Inflation in Eurozone fällt auf tiefsten Stand seit 2021

04.02.2026 12:16

So gering war der Anstieg der Verbraucherpreise seit April 2021 nicht
mehr. Woran das liegt.

Luxemburg (dpa) - In der Eurozone ist die Inflationsrate auf den
tiefsten Stand seit fast fünf Jahren gefallen. Im Januar stiegen die
Verbraucherpreise im Jahresvergleich um 1,7 Prozent, wie das
Statistikamt Eurostat in Luxemburg nach einer ersten Schätzung
mitteilte. Es ist die niedrigste Inflationsrate seit April 2021. 

Die Europäischen Zentralbank (EZB) strebt mittelfristig zwei Prozent
an. Sie hatte zuletzt die Leitzinsen nicht angetastet. Auch bei der
nächsten EZB-Entscheidung an diesem Donnerstag wird keine Änderung
erwartet.

Energie ist günstiger

Mit ausschlaggebend für die schwächere Inflation sind sinkende Kosten
für Energie. Die Energiepreise fielen um 4,1 im Jahresvergleich.
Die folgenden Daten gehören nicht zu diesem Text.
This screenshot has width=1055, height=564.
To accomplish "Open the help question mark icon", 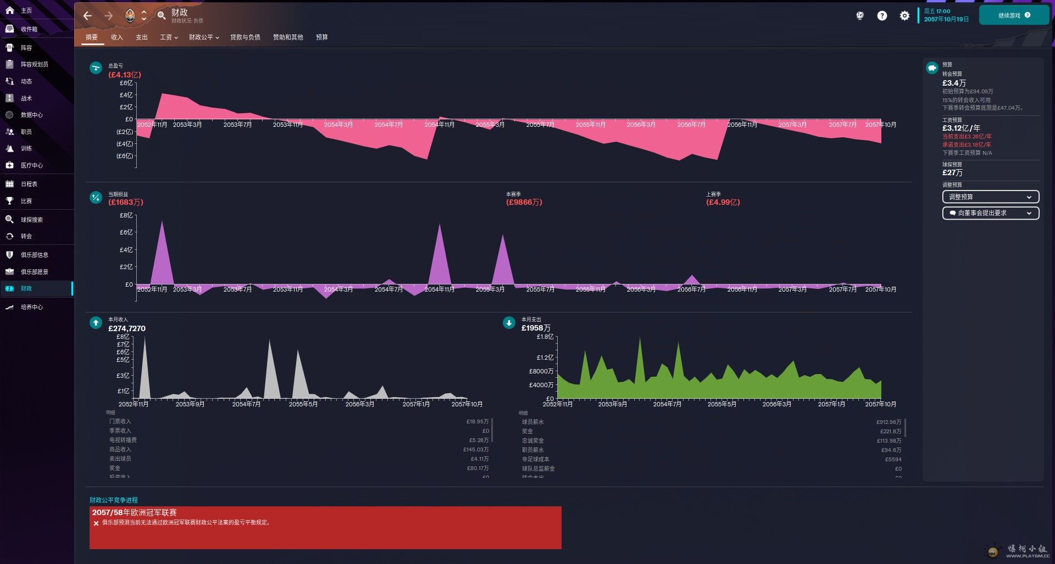I will click(x=882, y=16).
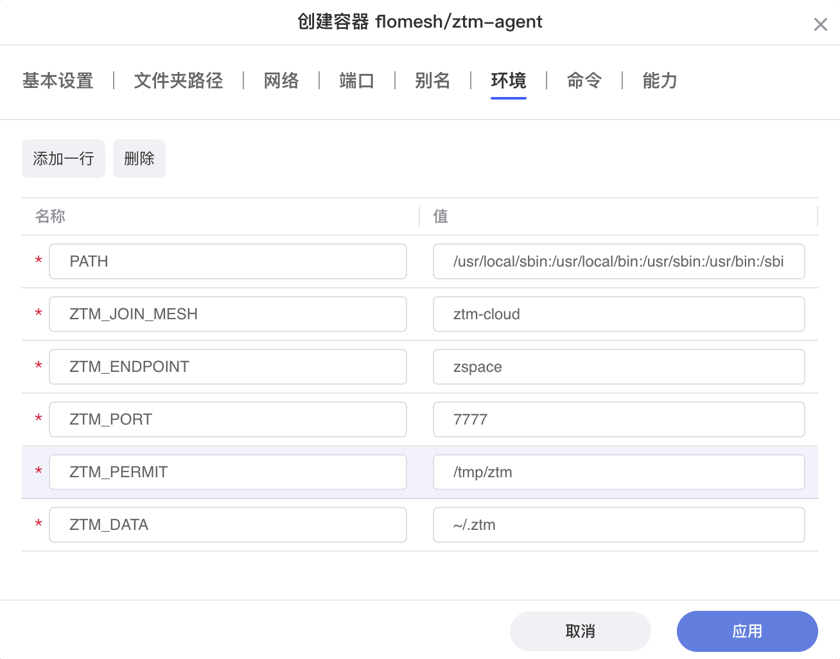Open the 文件夹路径 tab
The image size is (840, 659).
click(178, 82)
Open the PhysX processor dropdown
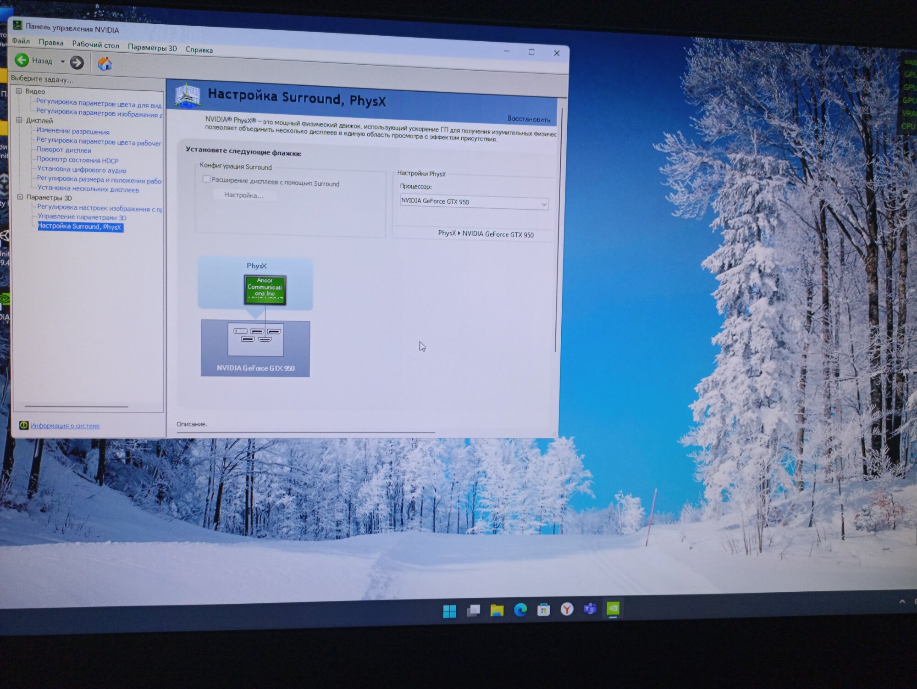 click(474, 202)
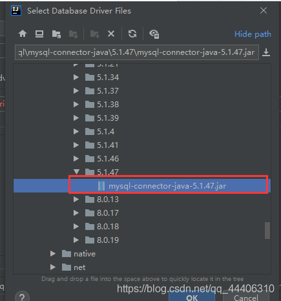Click the OK button
This screenshot has height=301, width=281.
(192, 297)
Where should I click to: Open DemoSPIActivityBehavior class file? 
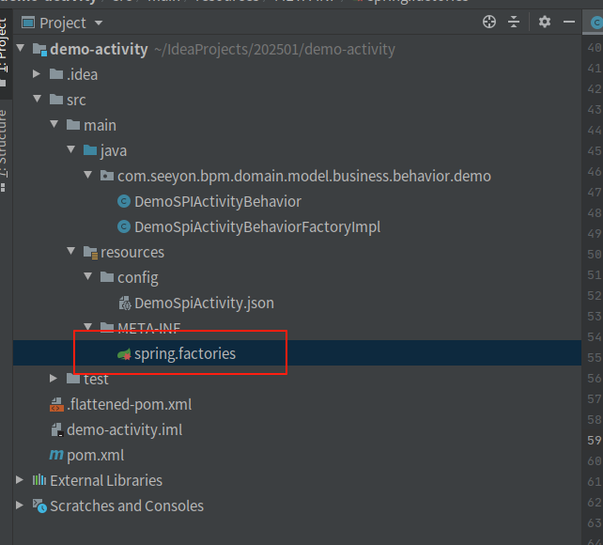coord(217,201)
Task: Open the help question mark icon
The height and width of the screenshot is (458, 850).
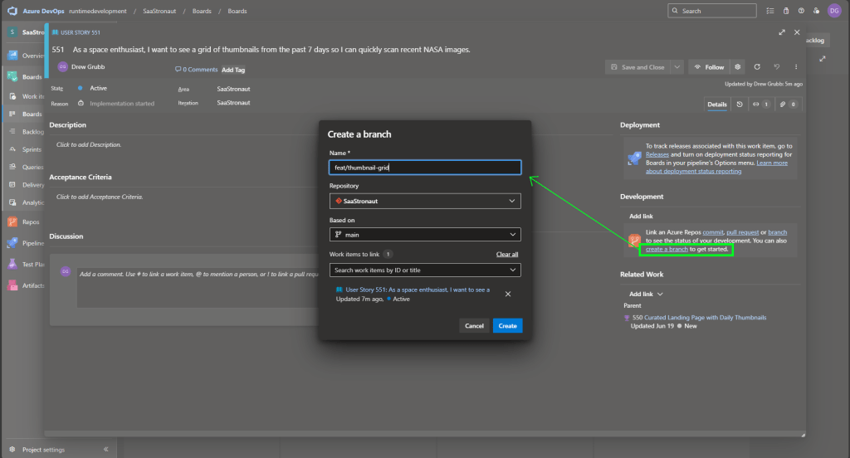Action: (801, 11)
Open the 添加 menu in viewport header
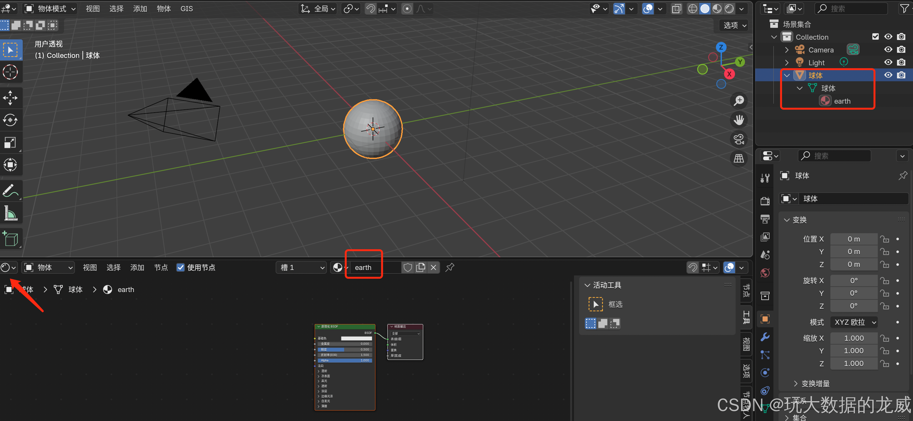913x421 pixels. tap(140, 8)
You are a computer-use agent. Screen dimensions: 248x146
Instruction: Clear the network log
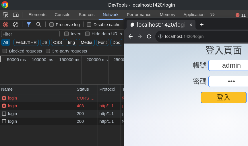point(16,24)
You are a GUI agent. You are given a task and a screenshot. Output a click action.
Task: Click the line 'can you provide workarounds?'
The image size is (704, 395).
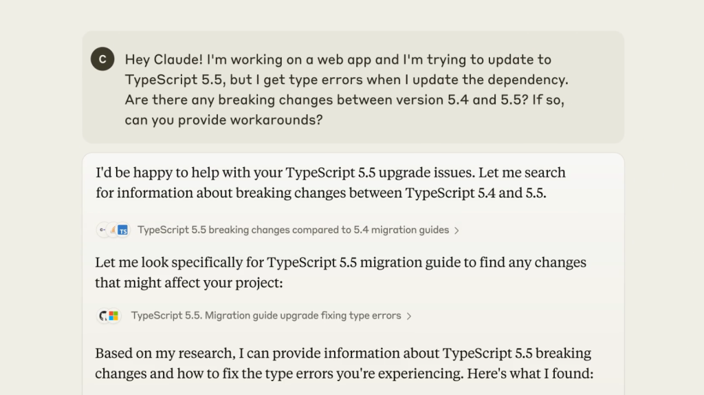[x=223, y=120]
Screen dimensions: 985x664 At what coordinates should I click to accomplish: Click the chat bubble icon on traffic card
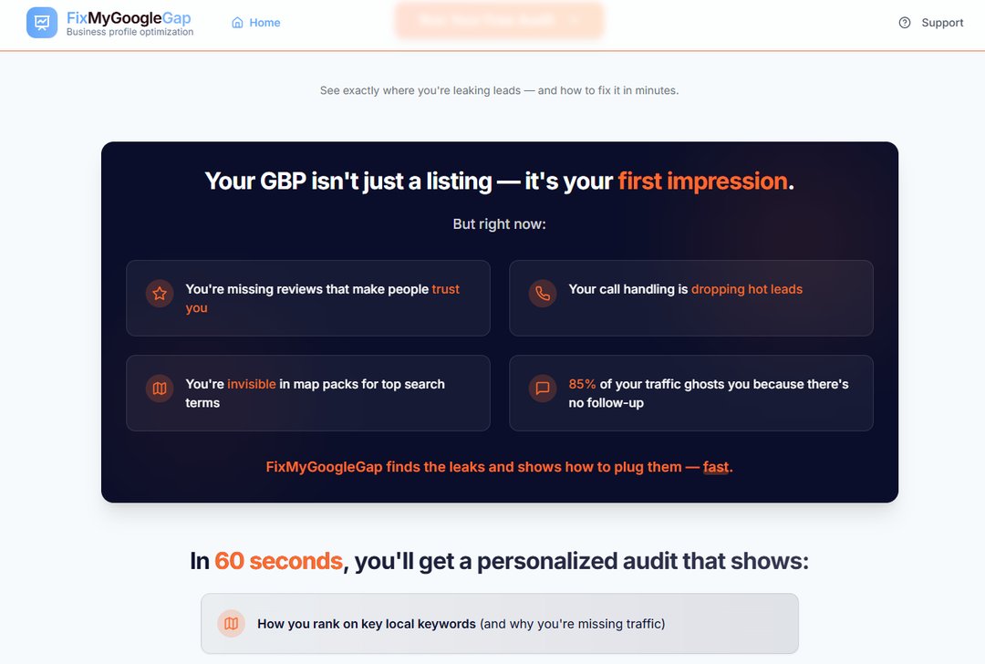click(543, 389)
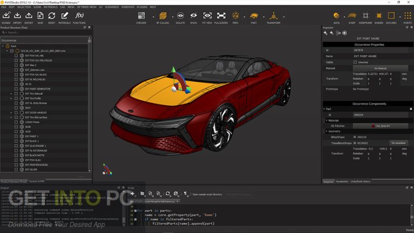The height and width of the screenshot is (233, 414).
Task: Click the Wizard toolbar icon
Action: pyautogui.click(x=6, y=16)
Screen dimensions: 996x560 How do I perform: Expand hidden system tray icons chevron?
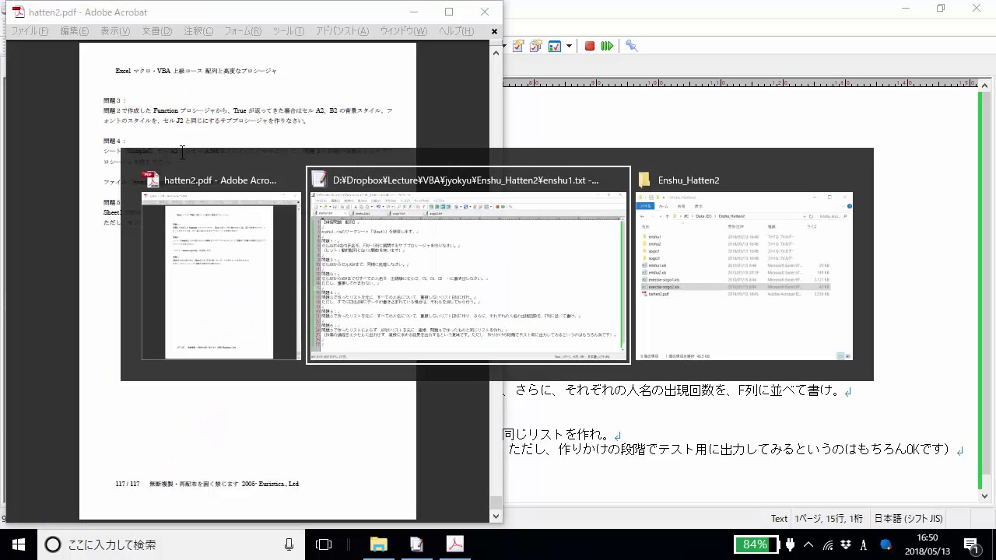pyautogui.click(x=808, y=544)
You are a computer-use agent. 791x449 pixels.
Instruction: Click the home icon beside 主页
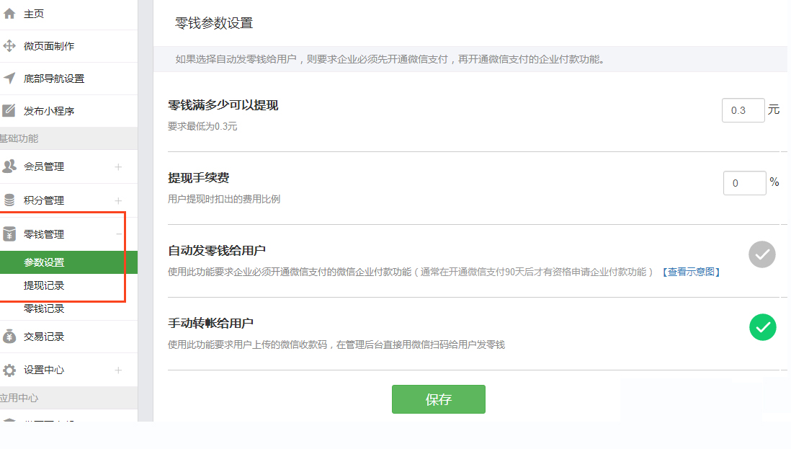(x=9, y=14)

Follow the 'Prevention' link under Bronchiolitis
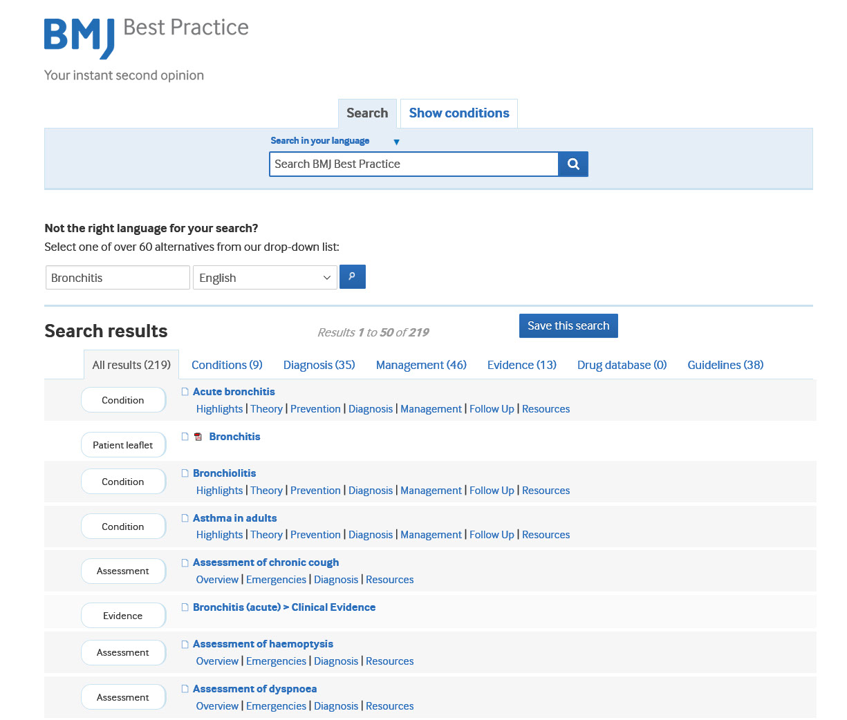click(x=315, y=490)

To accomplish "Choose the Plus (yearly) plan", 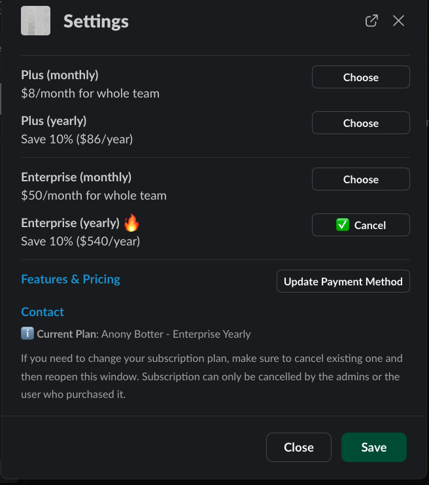I will [360, 123].
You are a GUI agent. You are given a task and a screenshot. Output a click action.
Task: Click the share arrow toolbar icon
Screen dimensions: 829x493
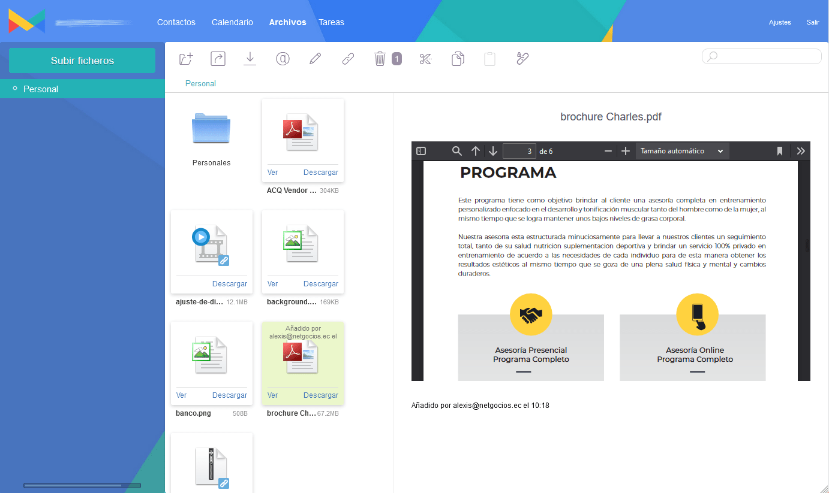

Die
Preise für Lebens- und Genussmittel stiegen hingegen um 2,7 Prozent.

Die Kernrate der Inflation, bei der besonders schwankungsanfällige
Komponenten wie Energie und Nahrungsmittel herausgerechnet werden,
sank auf 2,2 Prozent von zuvor 2,3 Prozent. 

Im Vergleich zum Vormonat fielen die Preise insgesamt um 0,5 Prozent.
Die Kernverbraucherpreise gingen um 1,1 Prozent zurück.